The Commons is a weblog for concerned citizens of southeast Iowa and their friends around the world. It was created to encourage grassroots networking and to share information and ideas which have either been suppressed or drowned out in the mainstream media.

"But if the cause be not good, the king himself hath a heavy reckoning to make, when all those legs and arms and heads, chopped off in battle, shall join together at the latter day and cry all 'We died at such a place;' some swearing, some crying for a surgeon, some upon their wives left poor behind them, some upon the debts they owe, some upon their children rawly left. I am afeard there are few die well that die in a battle; for how can they charitably dispose of any thing, when blood is their argument? Now, if these men do not die well, it will be a black matter for the king that led them to it; whom to disobey were against all proportion of subjection." (Henry V, Act V, Scene 4)

Monday, October 16, 2006

One proud Poppy ... but

One proud Poppy ... but
BY THOMAS M. DEFRANK
DAILY NEWS WASHINGTON BUREAU CHIEF
Sunday, October 15th, 2006

WASHINGTON - At this month's christening of the nuclear aircraft carrier bearing his name, former President George H.W. Bush delivered a rousing endorsement of his son.

"I am very proud of our President," the elder Bush said in rain-swept ceremonies in Newport News, Va. "I support him in every single way with every fiber in my body."

Yet many of his closest former aides beg to differ.

Indeed, one of the worst-kept secrets in Bush World is the dismay, in some cases disdain, harbored by many senior aides of the former President toward the administration of his son - 41 and 43, as many call them, political shorthand that refers to their numerical places in American presidential history.

For five years, the 41s have bit their collective tongues as, they complain, the 43s ignored their counsel. But as the war in Iraq has worsened and public support for the current administration has tanked, loyalists of the elder Bush have found it impossible to suppress their disillusionment - particularly their belief that many of 43's policies are a stick in the eye of his father.

"Forty-three has now repudiated everything 41 stands for, and still he won't say a word," a key member of the elder Bush alumni said. "Personally, I think he's dying inside."

To 41 loyalists, the bill of indictment is voluminous. Some alleged 43 has betrayed his father's middle-of-the-road philosophy by governing as a divider, not the uniter he promised in the 2000 campaign. Others, like former 41 speechwriter Curt Smith, argue 43 isn't conservative enough.

"Conservatives want limited government, a balanced Middle East approach, a foreign policy that builds, not destroys, and general, not special, interest," Smith said. "Bush 41 endorsed all of the above. Bush 43 supports none."

A common refrain of the 41s is that 43's muscular approach to foreign affairs - what one derided as "cowboy diplomacy" - has estranged the U.S. from its allies and diminished its authority around the globe.

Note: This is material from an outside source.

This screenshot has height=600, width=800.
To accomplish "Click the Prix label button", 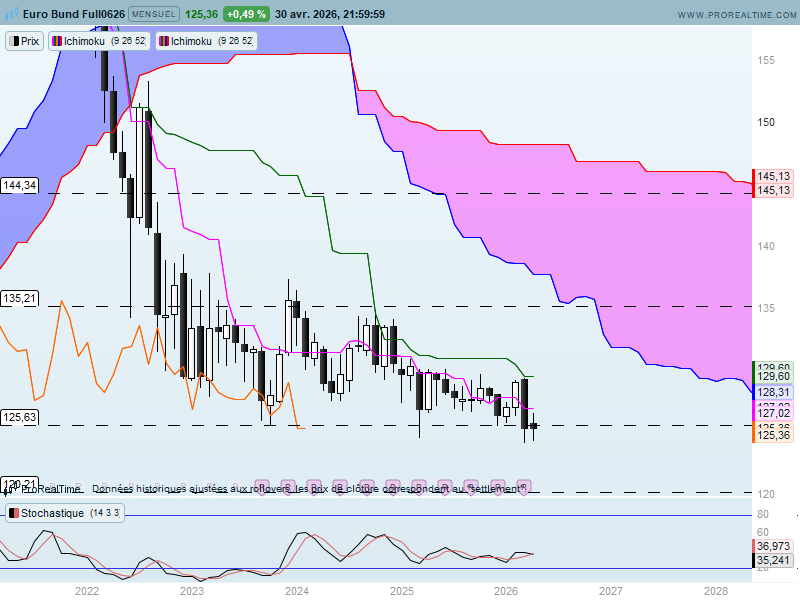I will pos(24,41).
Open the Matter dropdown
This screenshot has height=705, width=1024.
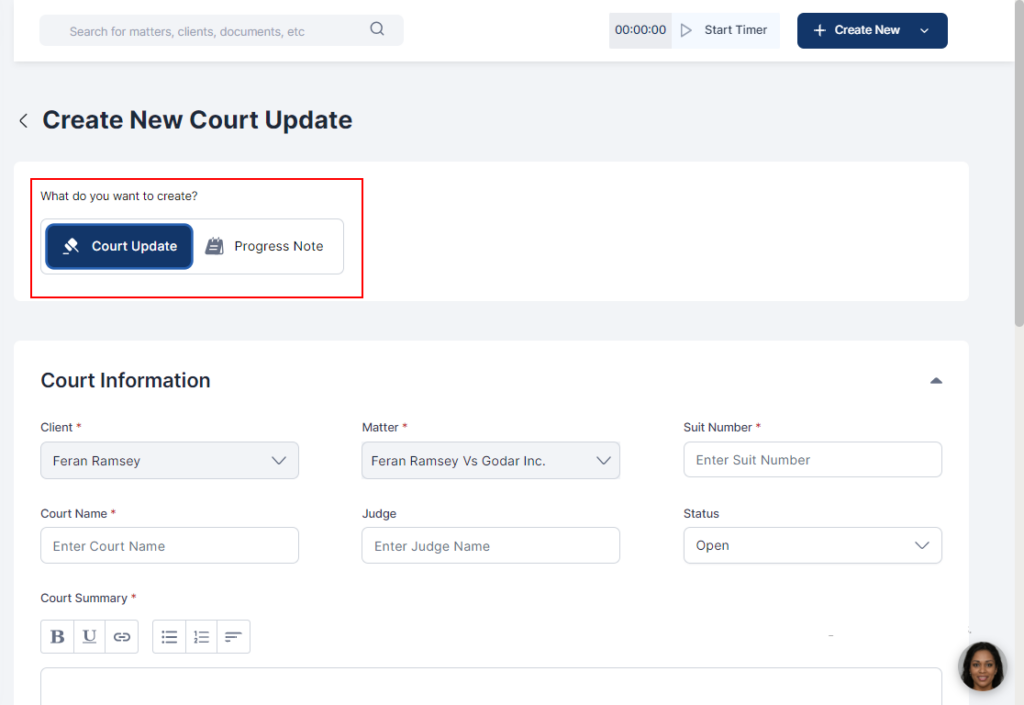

The ultimate sticking point for the old guard is Iraq. They cite the appointment of 41's close friend and former secretary of state, James Baker, to chart a new Iraq policy as belated vindication.

The 41s remain incensed, however, that Brent Scowcroft, 41's national security adviser and once a top outside adviser to this administration, has been demonized since he wrote a 2002 article opposing an Iraq invasion.

"What Brent said is now the accepted wisdom," a senior 41 hand said, "and everyone believes 41 agrees with him, though he'll never say it."

While the 41s do most of the finger-pointing, aides to the current President reject the criticism as nitpicking from out-of-touch malcontents.

They also bash the 41s for going public, charging much of the damaging material in Bob Woodward's new book, "State of Denial," was provided by 41 partisans.

"Nobody has a monopoly on wisdom," a 43 staffer said, "especially those whose information may not be as good as when they were in power."

The family-feud fault lines were on dramatic display at the carrier christening festivities, where both camps turned out in full force.

"We're all on our best behavior," a top 43 official joked.

A few moments later, however, one of 41's most prominent counselors couldn't resist.

Trading social gossip at a reception, the ex-aide noted that former Secretary of State Colin Powell was in attendance. "He should be here," the adviser noted. "We didn't fire him" - a barbed reference to Powell's departure as 43's top diplomat after four years of bureaucratic fisticuffs with Vice President Cheney and Secretary of Defense Donald Rumsfeld, two frequent targets of the 41s.

"Everyone knew how Rumsfeld acts," another key 41 assistant said. "Everyone knew 43 didn't have an attention span. Everyone knew Condi [Rice] wouldn't be able to stand up to Cheney and Rumsfeld. We told them all of this, and we were told we don't know what we're doing."

Another top former 41 loyalist confided that several ex-colleagues remarked on a perceived "stature gap" between father and son as they sat on the dais.

The 41s concede their broadsides are awkward for their ex-boss, but say they're motivated by a desire to protect his legacy.

In fact, the 41s suggest a singular irony: the unpopularity of the son's administration may be rehabilitating the father's.

"By comparison, the old man looks better and better," a senior 41 hand said, with undisguised satisfaction.